Dataset entries:
§ §

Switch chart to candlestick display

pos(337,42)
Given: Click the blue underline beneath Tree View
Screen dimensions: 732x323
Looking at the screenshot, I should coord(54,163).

§ §

# What you have to do
Give the records back in full, word for word.

# Final answer
Switch chart to candlestick display

pos(337,42)
Given: Click the blue underline beneath Tree View
Screen dimensions: 732x323
Looking at the screenshot, I should coord(54,163).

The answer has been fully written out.